Murder, Conspiracy To Commit Murder And, I Don’t Know, Possibly Littering.

I stood, awkwardly fidgeting with my clothes, as Stump and Comet held a hushed conversation, backs turned to me. The experience was taking me back to the time I had to wait outside the principal’s office in grade six after pulling the fire alarm. Not as a prank: I just wanted to see what would happen. I'd had to sit there for an hour, stewing in my own juices.

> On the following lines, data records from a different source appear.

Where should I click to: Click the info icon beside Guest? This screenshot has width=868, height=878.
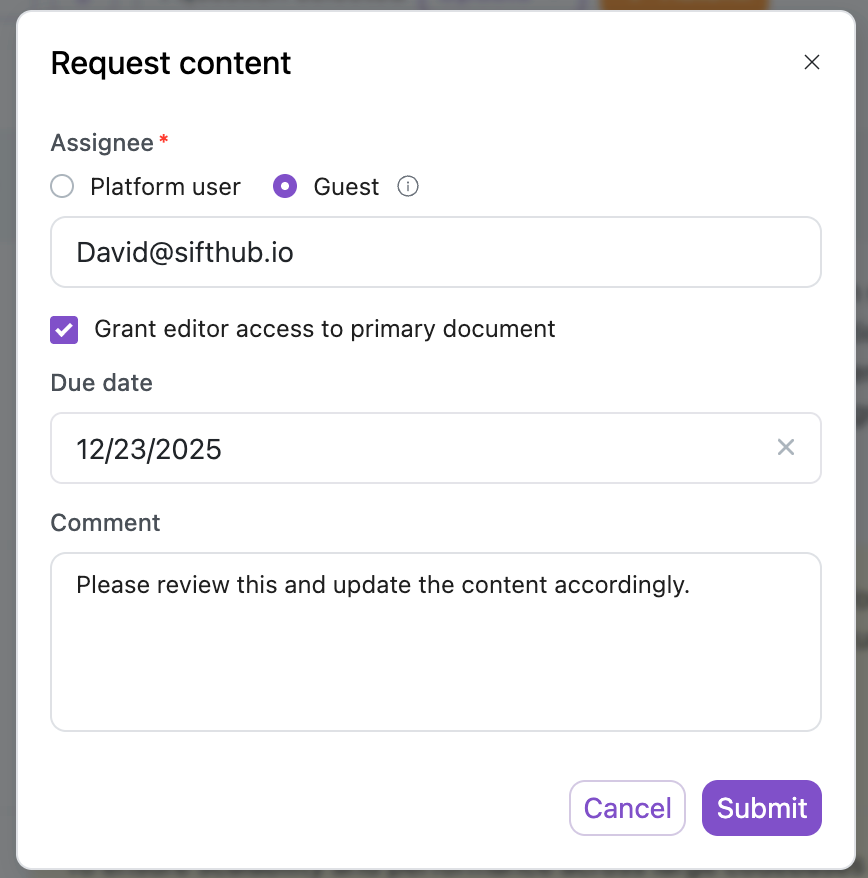pos(408,187)
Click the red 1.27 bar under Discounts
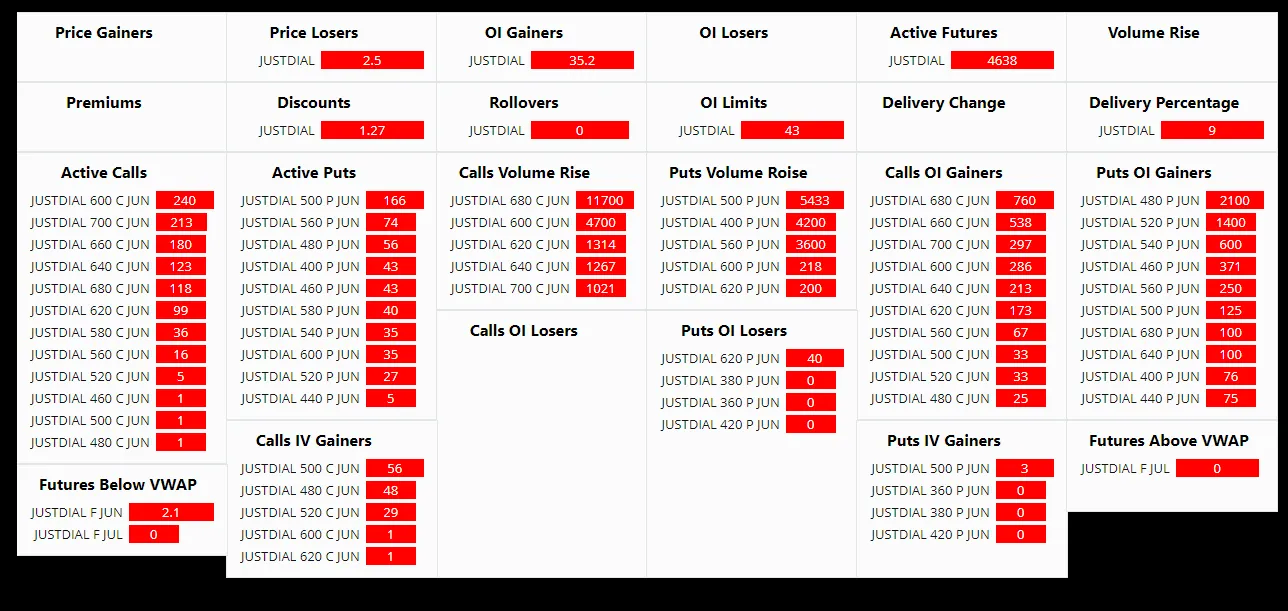1288x611 pixels. tap(372, 130)
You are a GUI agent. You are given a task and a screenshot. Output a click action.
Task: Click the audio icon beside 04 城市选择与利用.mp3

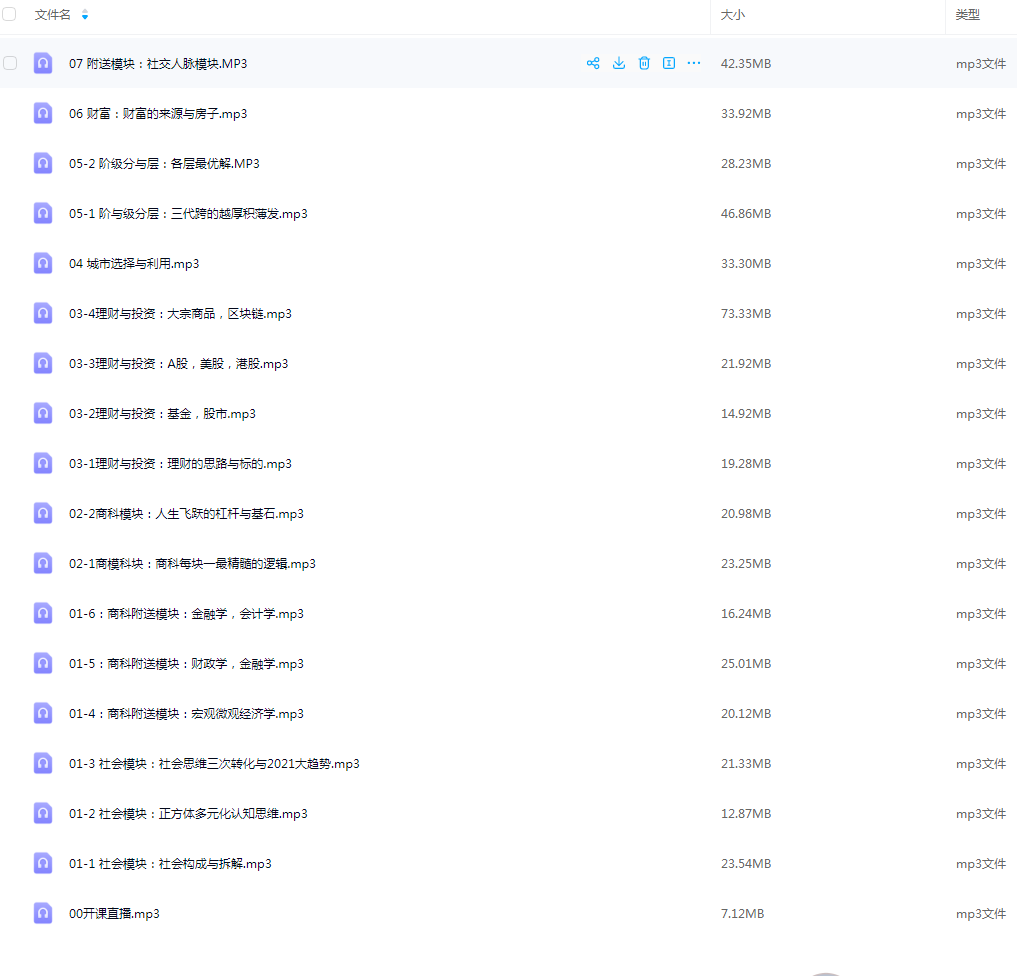point(43,263)
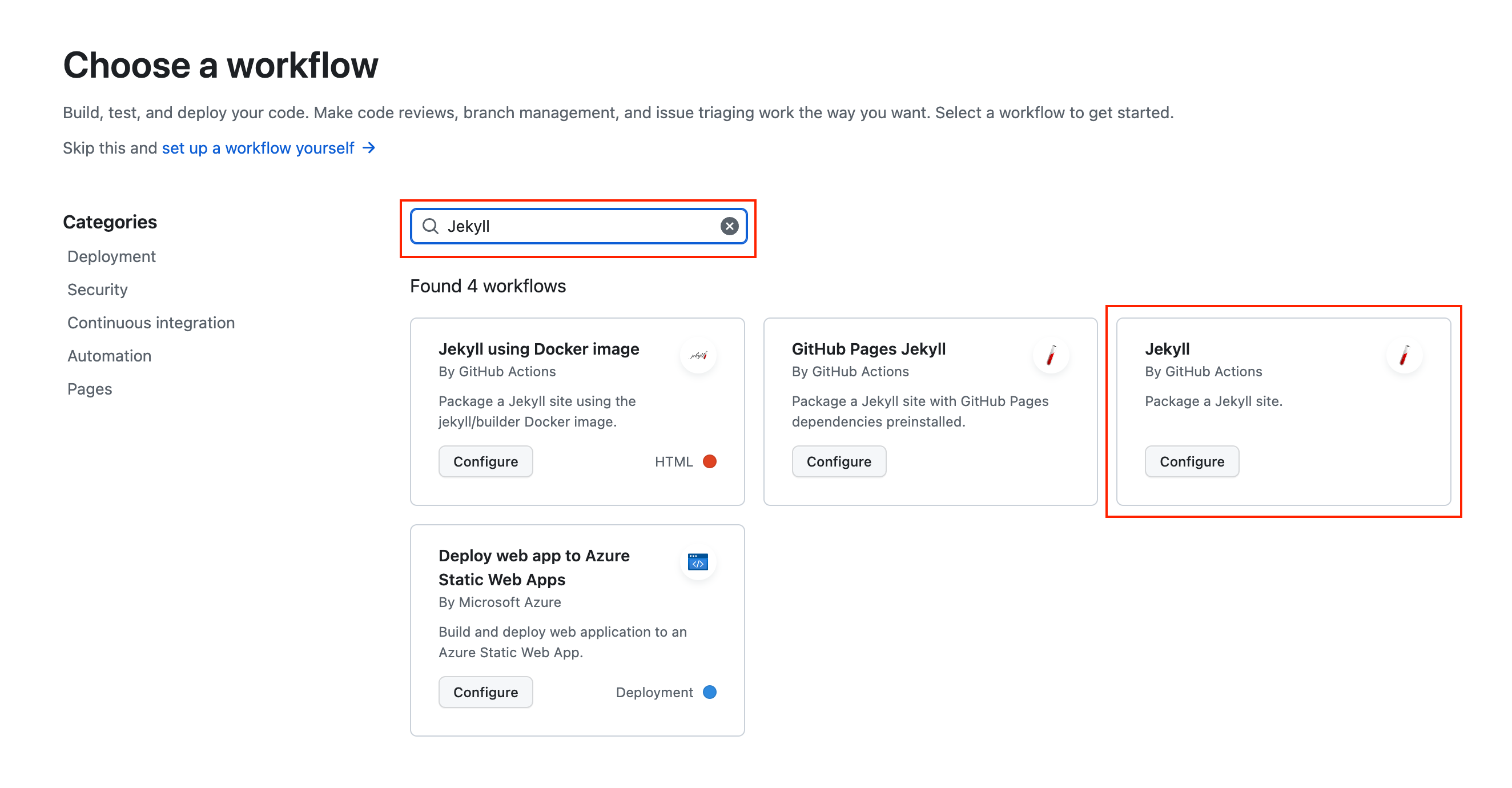Open the Deployment category
The width and height of the screenshot is (1512, 788).
[x=111, y=256]
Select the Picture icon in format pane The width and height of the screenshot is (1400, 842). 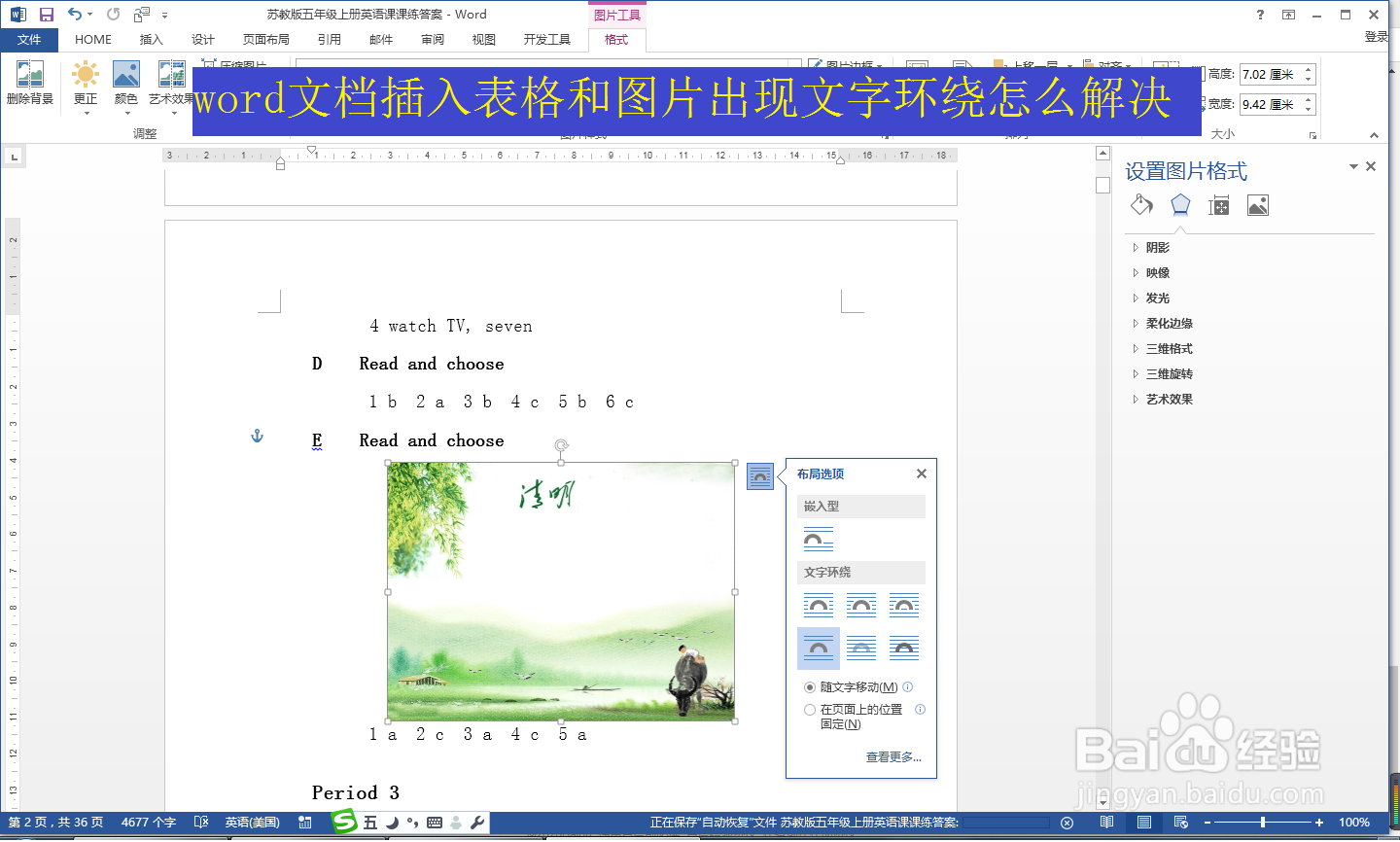click(1257, 205)
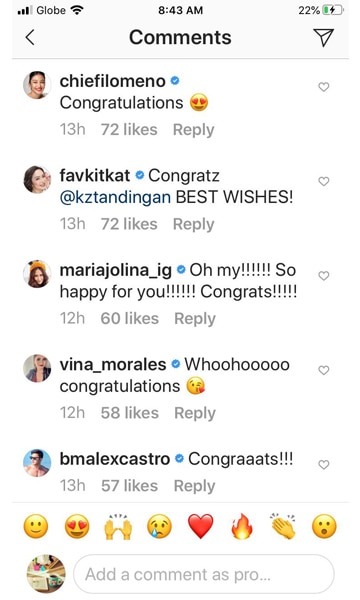Viewport: 360px width, 600px height.
Task: Reply to mariajolina_ig's comment
Action: click(x=195, y=319)
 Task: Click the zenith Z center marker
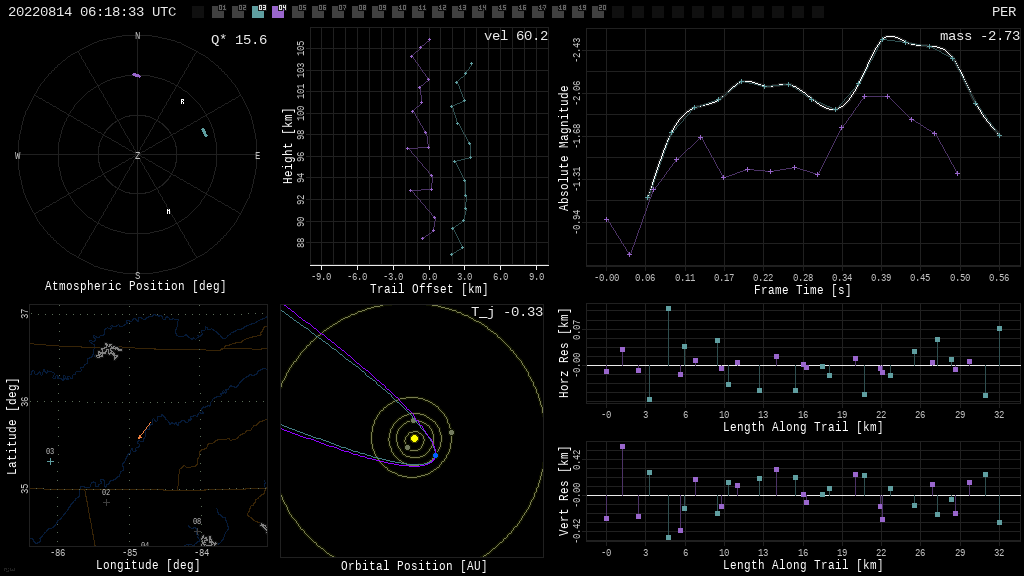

I could hear snippets of their conversation, but I consciously chose to not listen in, as a gesture of good faith. I mean, they wouldn't actually know that that was why I was doing it, or that I was doing it all, but it was the principle of the thing? I think? Instead, I took the opportunity to have a proper look around.

The hangar was maybe half the size of a football field, and at least five meters tall, with arched and latticed supports. Ventilation ducts dotted the stainless steel walls at regular intervals, which didn't quite seem necessary considering it opened up into the sky. That exit had closed since we'd entered, which I hadn't noticed for obvious reasons. It was two panels that met in the centre, sliding out of the floor and ceiling. A clear panel sat in the middle of the top half, giving a good view of the slightly overcast sky. They couldn't have made it out of glass, it'd be too fragile. Plexiglass? Or that transparent aluminium stuff, maybe?

The group of bikes where we'd landed was slightly off and back from the centre. Against the wall on the left stood a half-dissassembled mech suit, innards exposed, plating removed. A few smaller exoskeletons leaned against the wall next to it, looking old and worn down. Further down that same wall was what looked like a cross between one of those powered diving rigs and a jetpack, sitting next to a few cells of something glowing ominously. There didn't seem to be any rhyme or reason to the way the project were arranged: random tools and parts were scattered about in between the occupied spaces. It was a wonder I hadn't tripped over any of them while dealing with those guns.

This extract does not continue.